At age 75, Judi Sheppard Missett is still dancing, still teaching, and still CEO of Jazzercise, the ur-dance-fitness company she founded and that celebrates its 50th anniversary this year. She also has a new book: Building a Business With a Beat. Created when Jane Fonda was better known for Barbarella than for aerobics, Jazzercise today is a $100 million business with more than 8,500 franchisees, and it cracked the Inc. 5000 in 2010, at the ripe age of 41. The company not only forged fitness culture for women--It's fun! It's easy! It's social! We don't judge!--but also has helped thousands of women become business owners, some of whom have launched multiple studios to teach the program. --As told to Leigh Buchanan

My mother saved my dance lessons.
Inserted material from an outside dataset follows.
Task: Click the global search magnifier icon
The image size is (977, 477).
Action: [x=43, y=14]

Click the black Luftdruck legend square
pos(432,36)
Maybe that's how it all started.

When I was 11, my instructor of seven years left Red Oak--the small town in Iowa where I was raised. So my mother recruited young dance assistants from studios in larger cities to come teach me and other local children. She found them facilities, produced their recitals, and sewed their costumes--an early version of what I would do for my instructors in Jazzercise.

I went to Northwestern University, and started training at Giordano Jazz Dance Chicago. The owner suggested I teach a program for the moms whose kids were in his beginners' classes. This was 1969. I created a class that was hard--disciplined with lots of technique.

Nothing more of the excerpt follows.